The fuel efficiency gap between the most and least fuel-efficient airlines on 2014 transatlantic operations was 51%. That is roughly twice the performance gap between the best and worst U.S. airlines on domestic operations (25% in 2014).

The three least-efficient airlines (Lufthansa, SAS, and British Airways) were collectively responsible for one-fifth of transatlantic available seat kilometers and burned 44-51% more fuel per passenger kilometer than the most efficient, Norwegian Air Shuttle.

A nonstop round-trip transatlantic flight averaged about one tonne of CO2 emissions per passenger, equivalent to emissions from a 35-km daily commute in a Toyota Prius over a work year.

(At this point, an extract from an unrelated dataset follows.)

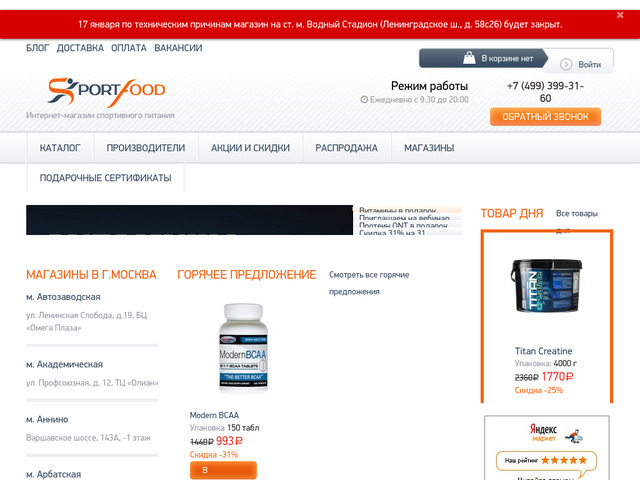640x480 pixels.
Task: Click the м. Автозаводская store link
Action: [63, 297]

Seating configuration and aircraft fuel burn (i.e., fuel economy of the aircraft operated) are the two most important factors influencing airline fuel efficiency; together they explain about 80% of the variation in fuel efficiency among the airlines studied.

Passenger load factor (i.e., percentage of seats filled) and freight carriage are relatively less important drivers of fuel efficiency.

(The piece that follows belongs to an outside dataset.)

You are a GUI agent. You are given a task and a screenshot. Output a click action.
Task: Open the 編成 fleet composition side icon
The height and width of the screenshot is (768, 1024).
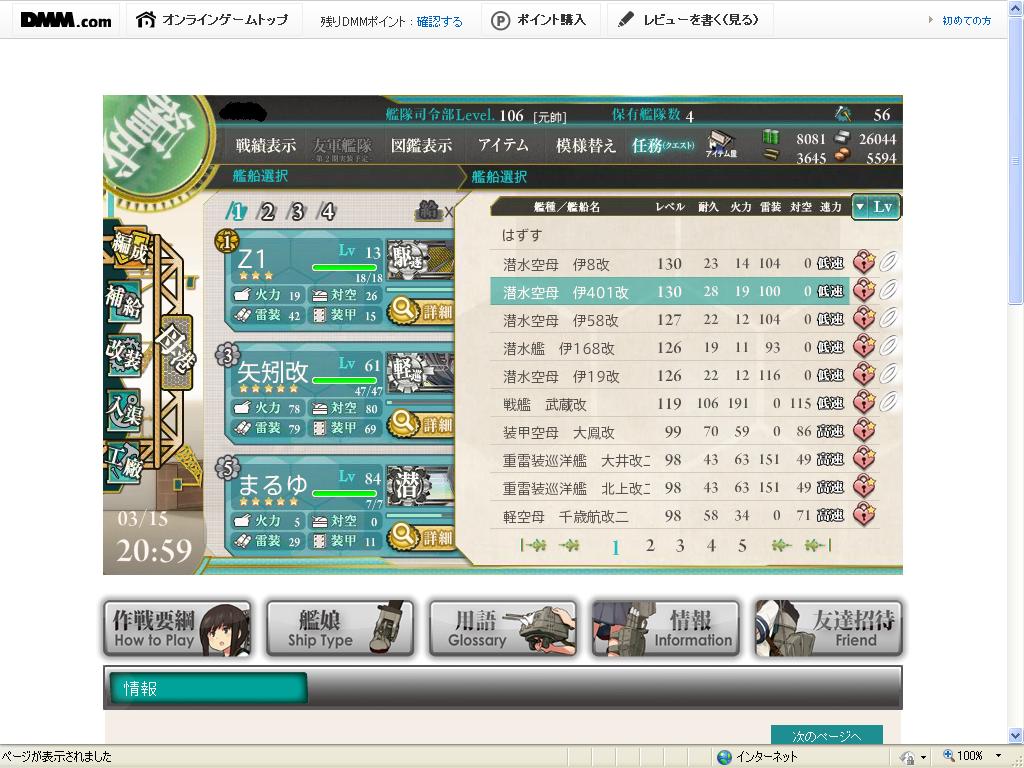click(x=129, y=246)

Airlines that have invested in new, advanced aircraft (e.g., Norwegian Air Shuttle) are significantly more fuel-efficient than airlines flying older planes, highlighting the crucial role of technology (and thus performance standards) in driving down fuel consumption and associated carbon emissions.

The impact of premium seating on emissions is substantial: first class and business seats accounted for only 14% of available seat kilometers flown on transatlantic routes but approximately one-third of total carbon emissions.

For carriers like British Airways and Swiss, premium seating was responsible for almost one-half of their total emissions from passenger travel.


British Airways and Lufthansa carbon emissions in spotlight
Tanya Powley, Transport Correspondent




British Airways and Lufthansa have been identified as among the least fuel-efficient airlines flying on transatlantic routes, according to research by the group that helped expose the Volkswagen emissions scandal.
The two carriers, alongside Scandinavian airline SAS, were at the bottom of a table ranking the top 20 transatlantic airlines in 2014 for their carbon footprint compiled by the International Council on Clean Transportation, the independent environmental research group.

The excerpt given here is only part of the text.